• REQUIREMENT
Reproduce the entries below, substituting "History" for "Bookmarks" wherever it occurs and changing nothing else.

Item-finding entries
# # # # #

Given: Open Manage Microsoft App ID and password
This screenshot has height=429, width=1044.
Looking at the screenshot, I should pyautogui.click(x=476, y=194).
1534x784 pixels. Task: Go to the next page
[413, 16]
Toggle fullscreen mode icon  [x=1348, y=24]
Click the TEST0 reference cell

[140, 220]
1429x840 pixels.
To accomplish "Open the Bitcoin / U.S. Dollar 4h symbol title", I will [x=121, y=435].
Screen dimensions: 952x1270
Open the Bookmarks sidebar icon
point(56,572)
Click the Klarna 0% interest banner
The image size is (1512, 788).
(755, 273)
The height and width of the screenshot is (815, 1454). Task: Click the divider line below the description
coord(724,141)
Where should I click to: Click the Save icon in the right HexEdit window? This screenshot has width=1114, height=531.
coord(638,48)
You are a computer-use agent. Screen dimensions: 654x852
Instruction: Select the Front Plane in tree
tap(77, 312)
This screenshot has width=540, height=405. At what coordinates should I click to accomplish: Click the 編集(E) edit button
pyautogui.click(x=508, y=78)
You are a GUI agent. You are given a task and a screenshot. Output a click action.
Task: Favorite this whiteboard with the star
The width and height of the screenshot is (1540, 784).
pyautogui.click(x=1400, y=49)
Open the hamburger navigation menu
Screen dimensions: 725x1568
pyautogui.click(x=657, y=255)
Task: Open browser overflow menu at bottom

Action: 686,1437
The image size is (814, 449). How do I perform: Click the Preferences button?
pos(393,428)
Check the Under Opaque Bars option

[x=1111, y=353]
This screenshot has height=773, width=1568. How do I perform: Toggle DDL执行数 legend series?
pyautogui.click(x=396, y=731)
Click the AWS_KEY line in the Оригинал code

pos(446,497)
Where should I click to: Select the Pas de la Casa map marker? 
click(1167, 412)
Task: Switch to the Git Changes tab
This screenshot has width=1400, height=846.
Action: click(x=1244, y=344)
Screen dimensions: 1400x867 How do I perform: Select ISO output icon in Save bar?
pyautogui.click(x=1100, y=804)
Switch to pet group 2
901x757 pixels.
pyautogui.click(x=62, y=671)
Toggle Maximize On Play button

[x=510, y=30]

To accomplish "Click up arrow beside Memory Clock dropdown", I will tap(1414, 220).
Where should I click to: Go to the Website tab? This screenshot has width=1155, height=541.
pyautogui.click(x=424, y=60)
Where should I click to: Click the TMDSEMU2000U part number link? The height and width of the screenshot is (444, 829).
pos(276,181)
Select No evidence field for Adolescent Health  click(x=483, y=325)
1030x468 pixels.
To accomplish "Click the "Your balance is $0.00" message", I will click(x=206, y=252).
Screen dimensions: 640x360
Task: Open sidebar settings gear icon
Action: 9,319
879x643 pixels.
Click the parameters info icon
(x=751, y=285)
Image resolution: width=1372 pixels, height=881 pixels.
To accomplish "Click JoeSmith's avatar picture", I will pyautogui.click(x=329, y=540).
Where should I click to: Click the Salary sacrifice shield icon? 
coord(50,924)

# # # # #

• FINAL RESULT
Given: Open Manage Microsoft App ID and password
This screenshot has height=429, width=1044.
Looking at the screenshot, I should pyautogui.click(x=476, y=194).
1534x784 pixels. Task: Go to the next page
[413, 16]
Toggle fullscreen mode icon  [x=1348, y=24]
Click the TEST0 reference cell

[140, 220]
1429x840 pixels.
To accomplish "Open the Bitcoin / U.S. Dollar 4h symbol title", I will [x=121, y=435].
Screen dimensions: 952x1270
Open the History sidebar icon
point(56,572)
Click the Klarna 0% interest banner
The image size is (1512, 788).
(755, 273)
The height and width of the screenshot is (815, 1454). Task: Click the divider line below the description
coord(724,141)
Where should I click to: Click the Save icon in the right HexEdit window? This screenshot has width=1114, height=531.
coord(638,48)
You are a computer-use agent. Screen dimensions: 654x852
Instruction: Select the Front Plane in tree
tap(77, 312)
This screenshot has width=540, height=405. At what coordinates should I click to accomplish: Click the 編集(E) edit button
pyautogui.click(x=508, y=78)
You are a GUI agent. You are given a task and a screenshot. Output a click action.
Task: Favorite this whiteboard with the star
The width and height of the screenshot is (1540, 784).
pyautogui.click(x=1400, y=49)
Open the hamburger navigation menu
Screen dimensions: 725x1568
pyautogui.click(x=657, y=255)
Task: Open browser overflow menu at bottom

Action: 686,1437
The image size is (814, 449). How do I perform: Click the Preferences button?
pos(393,428)
Check the Under Opaque Bars option

[x=1111, y=353]
This screenshot has height=773, width=1568. How do I perform: Toggle DDL执行数 legend series?
pyautogui.click(x=396, y=731)
Click the AWS_KEY line in the Оригинал code

pos(446,497)
Where should I click to: Select the Pas de la Casa map marker? 
click(1167, 412)
Task: Switch to the Git Changes tab
This screenshot has width=1400, height=846.
Action: click(x=1244, y=344)
Screen dimensions: 1400x867 How do I perform: Select ISO output icon in Save bar?
pyautogui.click(x=1100, y=804)
Switch to pet group 2
901x757 pixels.
pyautogui.click(x=62, y=671)
Toggle Maximize On Play button

[x=510, y=30]

To accomplish "Click up arrow beside Memory Clock dropdown", I will tap(1414, 220).
Where should I click to: Go to the Website tab? This screenshot has width=1155, height=541.
pyautogui.click(x=424, y=60)
Where should I click to: Click the TMDSEMU2000U part number link? The height and width of the screenshot is (444, 829).
pos(276,181)
Select No evidence field for Adolescent Health  click(x=483, y=325)
1030x468 pixels.
To accomplish "Click the "Your balance is $0.00" message", I will click(x=206, y=252).
Screen dimensions: 640x360
Task: Open sidebar settings gear icon
Action: 9,319
879x643 pixels.
Click the parameters info icon
(x=751, y=285)
Image resolution: width=1372 pixels, height=881 pixels.
To accomplish "Click JoeSmith's avatar picture", I will pyautogui.click(x=329, y=540).
Where should I click to: Click the Salary sacrifice shield icon? 
coord(50,924)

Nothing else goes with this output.